Challenge: Can you rewrite all the items below as a numbered list, leaving out any blank lines?

Input rows:
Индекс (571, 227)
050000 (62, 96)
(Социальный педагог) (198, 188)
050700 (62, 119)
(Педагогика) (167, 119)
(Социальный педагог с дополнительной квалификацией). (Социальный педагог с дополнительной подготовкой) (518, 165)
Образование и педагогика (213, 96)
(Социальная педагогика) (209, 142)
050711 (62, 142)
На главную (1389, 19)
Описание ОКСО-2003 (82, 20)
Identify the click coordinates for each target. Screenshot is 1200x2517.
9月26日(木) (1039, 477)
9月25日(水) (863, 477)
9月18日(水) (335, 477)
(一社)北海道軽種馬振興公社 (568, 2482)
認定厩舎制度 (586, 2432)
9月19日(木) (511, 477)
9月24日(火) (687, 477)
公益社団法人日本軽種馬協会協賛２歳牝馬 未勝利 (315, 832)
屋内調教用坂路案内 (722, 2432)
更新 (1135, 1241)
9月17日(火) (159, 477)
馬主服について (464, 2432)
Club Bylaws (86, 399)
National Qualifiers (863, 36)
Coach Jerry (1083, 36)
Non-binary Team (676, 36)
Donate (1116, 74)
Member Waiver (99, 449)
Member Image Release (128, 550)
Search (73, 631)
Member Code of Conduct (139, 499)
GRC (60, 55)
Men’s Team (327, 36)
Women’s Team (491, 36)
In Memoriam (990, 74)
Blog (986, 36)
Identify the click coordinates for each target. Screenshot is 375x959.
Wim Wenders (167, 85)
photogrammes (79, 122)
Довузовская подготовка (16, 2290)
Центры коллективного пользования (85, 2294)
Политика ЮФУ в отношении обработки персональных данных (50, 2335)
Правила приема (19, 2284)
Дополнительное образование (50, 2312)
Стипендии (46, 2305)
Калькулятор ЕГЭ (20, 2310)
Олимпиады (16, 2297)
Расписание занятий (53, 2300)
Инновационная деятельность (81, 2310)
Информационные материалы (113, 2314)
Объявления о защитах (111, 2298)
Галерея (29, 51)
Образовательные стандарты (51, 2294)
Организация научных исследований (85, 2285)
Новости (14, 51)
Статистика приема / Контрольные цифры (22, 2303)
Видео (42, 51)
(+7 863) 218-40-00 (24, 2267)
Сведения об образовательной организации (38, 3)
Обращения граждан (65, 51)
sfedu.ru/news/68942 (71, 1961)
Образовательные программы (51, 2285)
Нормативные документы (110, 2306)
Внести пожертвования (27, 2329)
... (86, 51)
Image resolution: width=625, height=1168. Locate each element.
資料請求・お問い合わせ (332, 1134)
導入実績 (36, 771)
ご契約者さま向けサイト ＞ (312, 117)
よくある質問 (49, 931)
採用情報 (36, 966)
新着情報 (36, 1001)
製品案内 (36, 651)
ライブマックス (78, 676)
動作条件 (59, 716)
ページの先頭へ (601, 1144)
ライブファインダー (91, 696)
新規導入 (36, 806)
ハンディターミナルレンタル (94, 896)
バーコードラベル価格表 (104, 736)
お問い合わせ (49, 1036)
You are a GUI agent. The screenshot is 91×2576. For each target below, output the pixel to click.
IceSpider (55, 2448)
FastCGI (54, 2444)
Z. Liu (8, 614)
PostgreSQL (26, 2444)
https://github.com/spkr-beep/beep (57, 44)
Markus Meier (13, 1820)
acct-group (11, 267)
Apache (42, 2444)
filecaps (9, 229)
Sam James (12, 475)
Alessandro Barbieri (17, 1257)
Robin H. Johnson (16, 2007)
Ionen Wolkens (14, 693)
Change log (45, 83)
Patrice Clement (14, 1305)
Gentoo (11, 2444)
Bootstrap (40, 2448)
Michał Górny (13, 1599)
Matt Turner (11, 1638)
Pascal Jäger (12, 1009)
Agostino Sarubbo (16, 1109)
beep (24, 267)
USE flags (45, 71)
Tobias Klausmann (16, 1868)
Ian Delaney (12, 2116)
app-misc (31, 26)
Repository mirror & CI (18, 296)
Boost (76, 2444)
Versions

The output:
1. Индекс (571, 227)
2. 050000 (62, 96)
3. (Социальный педагог) (198, 188)
4. 050700 (62, 119)
5. (Педагогика) (167, 119)
6. (Социальный педагог с дополнительной квалификацией). (Социальный педагог с дополнительной подготовкой) (518, 165)
7. Образование и педагогика (213, 96)
8. (Социальная педагогика) (209, 142)
9. 050711 (62, 142)
10. На главную (1389, 19)
11. Описание ОКСО-2003 (82, 20)
12. Identify the click coordinates for each target. Screenshot is 1200x2517.
13. 9月26日(木) (1039, 477)
14. 9月25日(水) (863, 477)
15. 9月18日(水) (335, 477)
16. (一社)北海道軽種馬振興公社 (568, 2482)
17. 認定厩舎制度 (586, 2432)
18. 9月19日(木) (511, 477)
19. 9月24日(火) (687, 477)
20. 公益社団法人日本軽種馬協会協賛２歳牝馬 未勝利 (315, 832)
21. 屋内調教用坂路案内 (722, 2432)
22. 更新 (1135, 1241)
23. 9月17日(火) (159, 477)
24. 馬主服について (464, 2432)
25. Club Bylaws (86, 399)
26. National Qualifiers (863, 36)
27. Coach Jerry (1083, 36)
28. Non-binary Team (676, 36)
29. Donate (1116, 74)
30. Member Waiver (99, 449)
31. Member Image Release (128, 550)
32. Search (73, 631)
33. Member Code of Conduct (139, 499)
34. GRC (60, 55)
35. Men’s Team (327, 36)
36. Women’s Team (491, 36)
37. In Memoriam (990, 74)
38. Blog (986, 36)
39. Identify the click coordinates for each target. Screenshot is 375x959.
40. Wim Wenders (167, 85)
41. photogrammes (79, 122)
42. Довузовская подготовка (16, 2290)
43. Центры коллективного пользования (85, 2294)
44. Политика ЮФУ в отношении обработки персональных данных (50, 2335)
45. Правила приема (19, 2284)
46. Дополнительное образование (50, 2312)
47. Стипендии (46, 2305)
48. Калькулятор ЕГЭ (20, 2310)
49. Олимпиады (16, 2297)
50. Расписание занятий (53, 2300)
51. Инновационная деятельность (81, 2310)
52. Информационные материалы (113, 2314)
53. Объявления о защитах (111, 2298)
54. Галерея (29, 51)
55. Образовательные стандарты (51, 2294)
56. Организация научных исследований (85, 2285)
57. Новости (14, 51)
58. Статистика приема / Контрольные цифры (22, 2303)
59. Видео (42, 51)
60. (+7 863) 218-40-00 (24, 2267)
61. Сведения об образовательной организации (38, 3)
62. Обращения граждан (65, 51)
63. sfedu.ru/news/68942 (71, 1961)
64. Образовательные программы (51, 2285)
65. Нормативные документы (110, 2306)
66. Внести пожертвования (27, 2329)
67. ... (86, 51)
68. Image resolution: width=625, height=1168. Locate each element.
69. 資料請求・お問い合わせ (332, 1134)
70. 導入実績 (36, 771)
71. ご契約者さま向けサイト ＞ (312, 117)
72. よくある質問 (49, 931)
73. 採用情報 (36, 966)
74. 新着情報 (36, 1001)
75. 製品案内 (36, 651)
76. ライブマックス (78, 676)
77. 動作条件 (59, 716)
78. ページの先頭へ (601, 1144)
79. ライブファインダー (91, 696)
80. 新規導入 (36, 806)
81. ハンディターミナルレンタル (94, 896)
82. バーコードラベル価格表 (104, 736)
83. お問い合わせ (49, 1036)
84. You are a GUI agent. The screenshot is 91×2576. For each target below, output the pixel to click.
85. IceSpider (55, 2448)
86. FastCGI (54, 2444)
87. Z. Liu (8, 614)
88. PostgreSQL (26, 2444)
89. https://github.com/spkr-beep/beep (57, 44)
90. Markus Meier (13, 1820)
91. acct-group (11, 267)
92. Apache (42, 2444)
93. filecaps (9, 229)
94. Sam James (12, 475)
95. Alessandro Barbieri (17, 1257)
96. Robin H. Johnson (16, 2007)
97. Ionen Wolkens (14, 693)
98. Change log (45, 83)
99. Patrice Clement (14, 1305)
100. Gentoo (11, 2444)
101. Bootstrap (40, 2448)
102. Michał Górny (13, 1599)
103. Matt Turner (11, 1638)
104. Pascal Jäger (12, 1009)
105. Agostino Sarubbo (16, 1109)
106. beep (24, 267)
107. USE flags (45, 71)
108. Tobias Klausmann (16, 1868)
109. Ian Delaney (12, 2116)
110. app-misc (31, 26)
111. Repository mirror & CI (18, 296)
112. Boost (76, 2444)
113. Versions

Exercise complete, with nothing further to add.